▶ What the task requires:
For every record, give an exact copy that has no pictures in it.

Dataset entries:
___

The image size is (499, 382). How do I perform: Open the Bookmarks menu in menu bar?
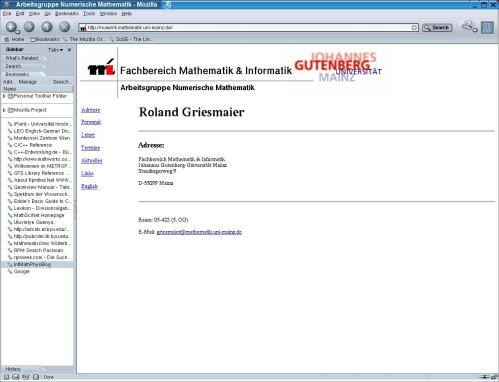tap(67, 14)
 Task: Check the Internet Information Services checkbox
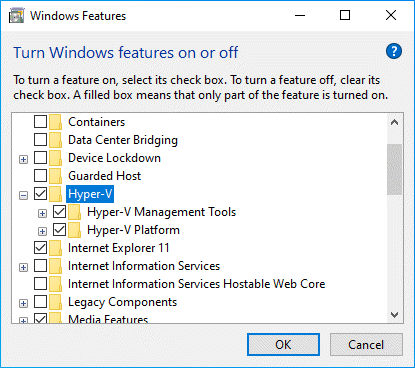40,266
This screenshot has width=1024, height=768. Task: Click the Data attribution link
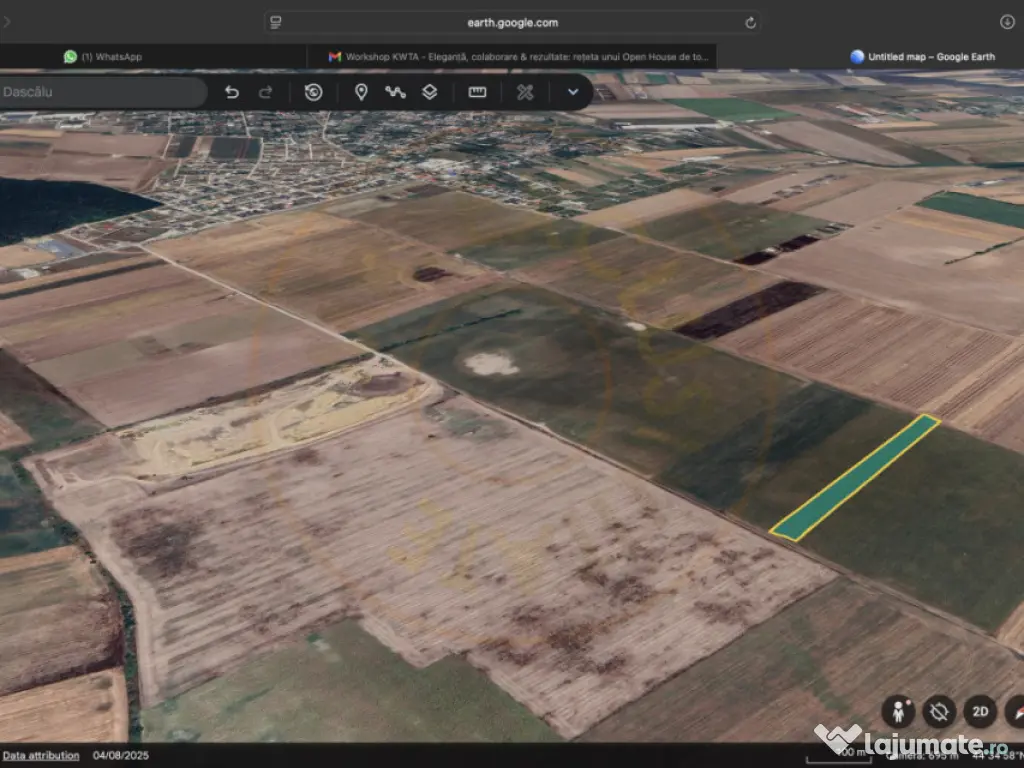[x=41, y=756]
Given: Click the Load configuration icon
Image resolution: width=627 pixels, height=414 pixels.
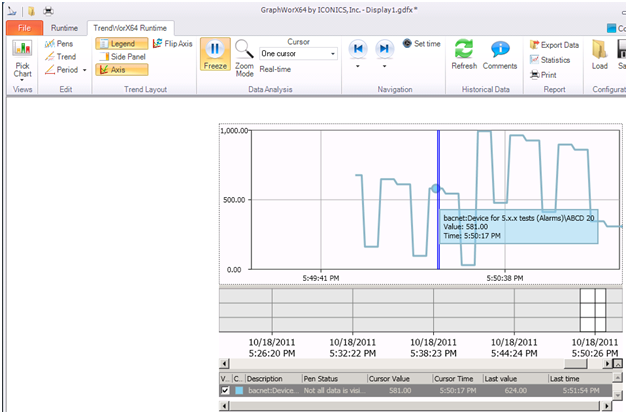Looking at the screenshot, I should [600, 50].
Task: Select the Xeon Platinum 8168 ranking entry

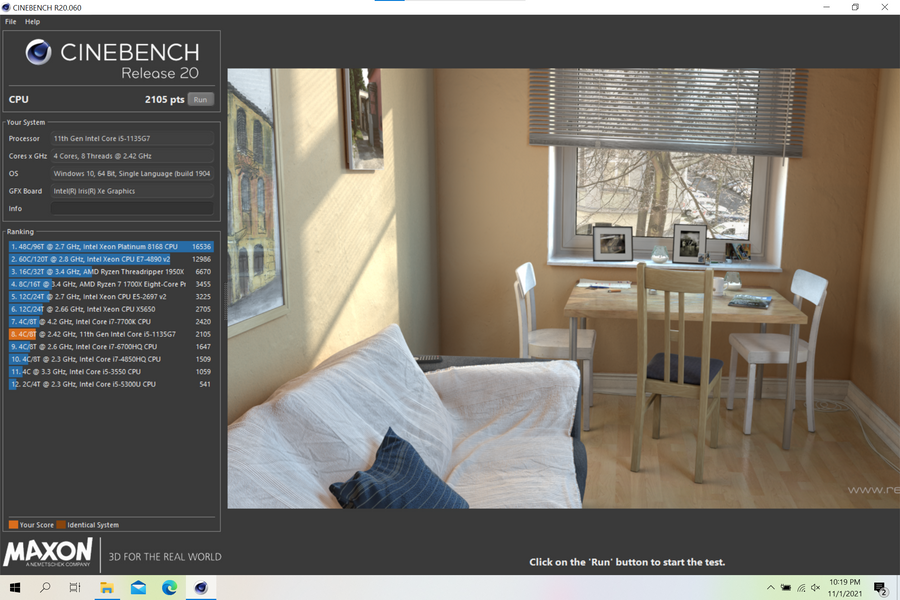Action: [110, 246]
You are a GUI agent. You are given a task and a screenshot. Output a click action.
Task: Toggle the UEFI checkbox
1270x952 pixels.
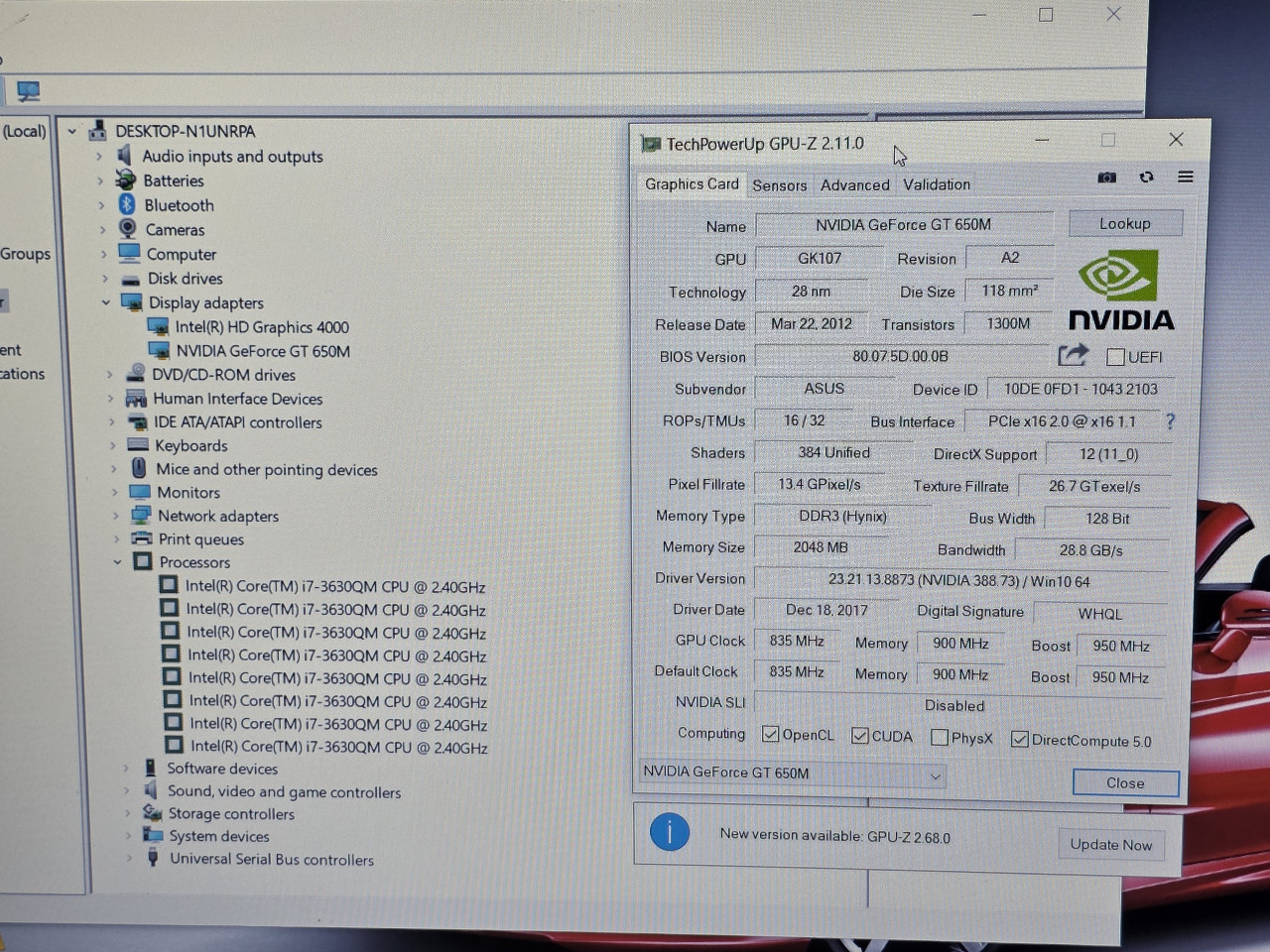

___

▶ Answer for this exercise:
The image size is (499, 382). How do I perform: Open the Bookmarks menu in menu bar?
tap(67, 14)
 Task: Check the Internet Information Services checkbox
40,266
This screenshot has width=1024, height=768. Task: Click the Data attribution link
[x=41, y=756]
Given: Click the Load configuration icon
Image resolution: width=627 pixels, height=414 pixels.
Looking at the screenshot, I should [600, 50].
Task: Select the Xeon Platinum 8168 ranking entry

Action: [110, 246]
You are a GUI agent. You are given a task and a screenshot. Output a click action.
Task: Toggle the UEFI checkbox
1270x952 pixels.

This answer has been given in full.